At some point we human beings have to grow beyond the moralism of childhood. Life is not simple, and it certainly does not yield to our calculations as to who is good and who is bad.
It is just such wisdom that the parable of the father and his two sons offers to us. Whether we identify with the father or with one of the sons does not really matter in this great story. For the parable nudges, even pushes us beyond our moralistic world.
It does so by confronting us with life and death. The brash young son thoughtlessly insists that his father give him his inheritance. Give me my inheritance now is about the same as saying, “Drop dead.” One would expect the father to be offended or maybe hurt or angry. But the father does as the son asks. He gives him a part of his own life.
The son then leaves and goes to a far country. By leaving his Jewish homeland the younger son has himself become dead to his father and his brother. He lives among the Gentiles. As long as the money holds up, things go well. But he runs out of money fast. A famine arises and he is forced to do the abhorrent thing. He must go to work on a pig farm. This is about as low as one can fall.
It is at that moment that the insight breaks in. The son decides to go home. It does not say that he feels bad. In fact, the story reveals a desperate person doing anything he can to survive. He composes a speech in which he confirms that he is dead to his father and would ask only that he be allowed to be a servant.

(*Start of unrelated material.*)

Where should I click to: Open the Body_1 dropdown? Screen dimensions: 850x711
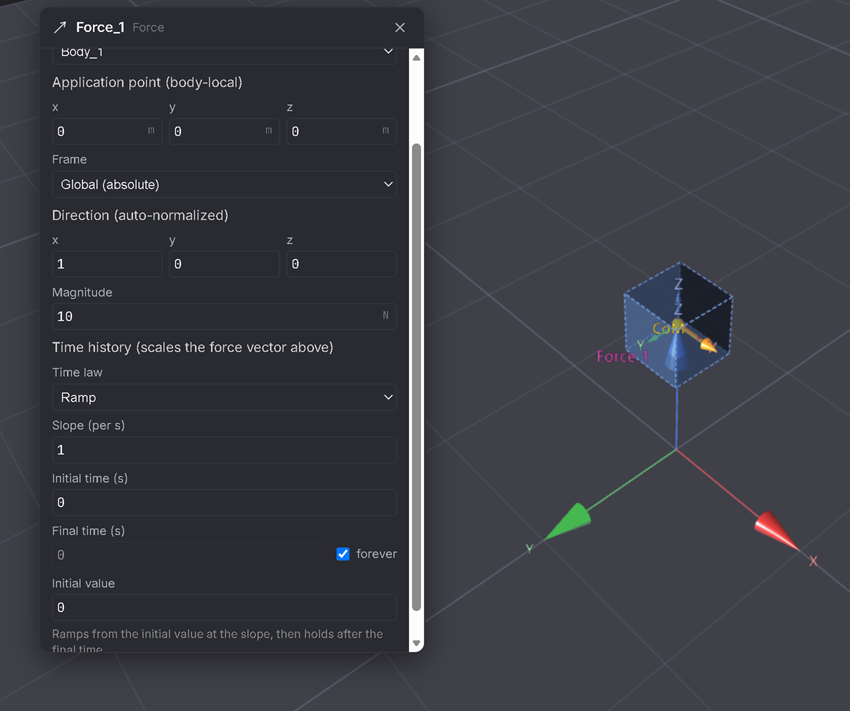tap(224, 54)
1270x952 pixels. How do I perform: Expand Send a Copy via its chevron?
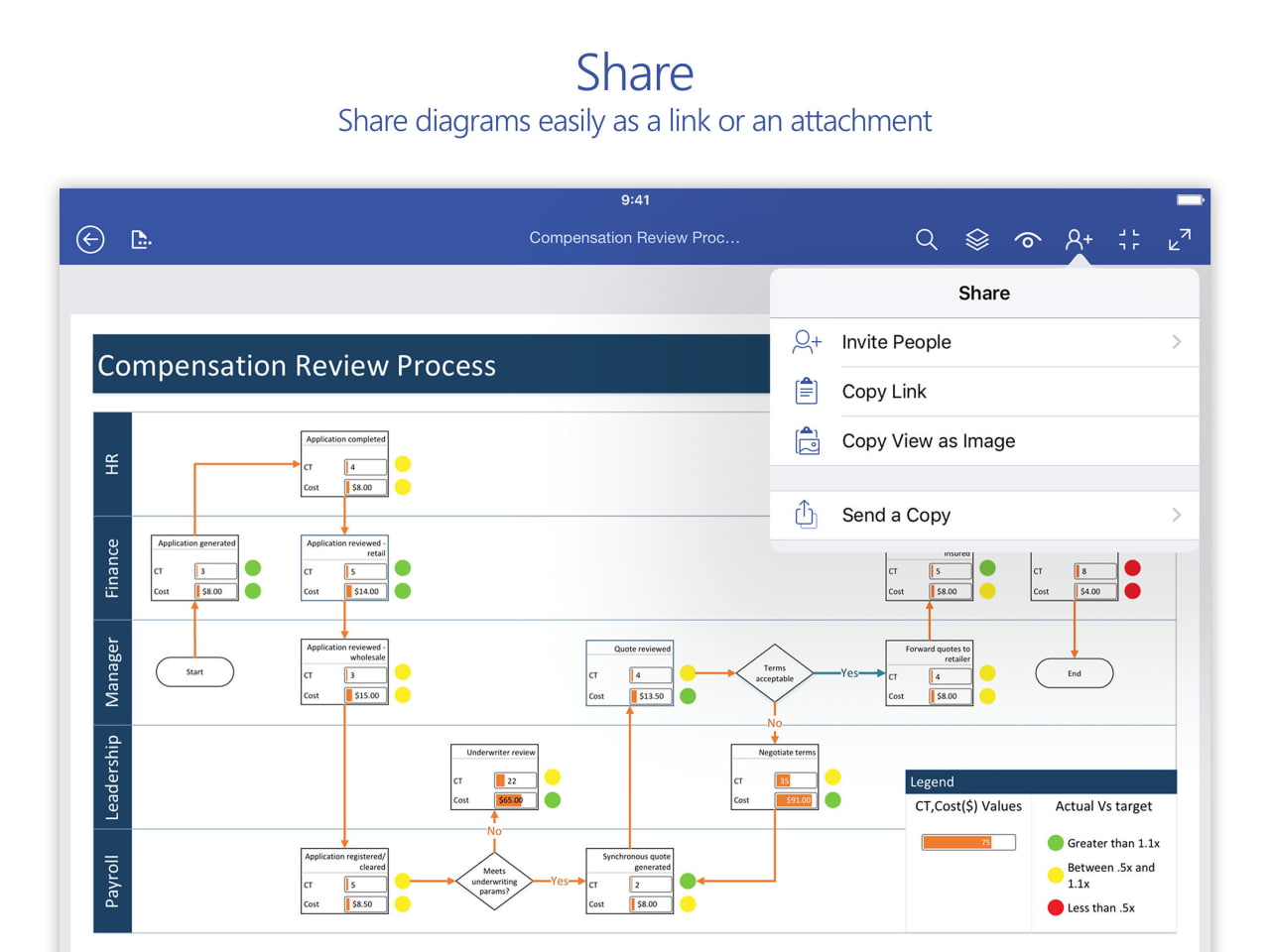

That is when the scandal of it all occurs. The father will have none of it. The moment he sees his son on the horizon, he runs out to greet him; his heart fills with compassion; he embraces his son and kisses him. As the son begins to confess his sin, the father interrupts his speech and announces, “Let the feasting begin! Bring out the best clothes, and a ring. Prepare the fatted calf. Let’s celebrate!”
The parable is a scandal to our simplistic, moralistic world views. It is the older brother who mirrors our displeasure in discovering that the wasteful living of the younger son is matched by an even more wasteful extravagance of the father.
Dear brothers and sisters, this story is not about the prodigal son. It is about the prodigal father! The older son appears and is told that his brother has returned. One hears the music and dancing in the background. The older son grows angry at his father who does not enforce the rules. So the older son withdraws by refusing to celebrate. When the prodigal father comes out to him, the older son treats him like he is dead. He will not even address him as “Father.” He just reads his father the riot act.
The prodigal father will not listen and declares,
Son, you are always with me, and all that is mine is yours. But we had to celebrate and rejoice, because this brother of yours was dead and has come to life; he was lost and has been found. (Luke 15:21-22)
Like it or not, brothers and sisters, our faith is not about being right or being wrong, being good or being bad. Our faith pushes us to the dimensions of life and death, of being lost or being found.
When we were baptized, we were not declared good. We were declared dead and risen in Christ Jesus. To be alive in Christ is to discover a whole new self re-created to live and to enjoy life with others. It is to experience the prodigal God coming out to greet us, embracing us and kissing us. This God makes us alive with compassion for all who suffer whether it is their fault or not. This God says, “Welcome home.”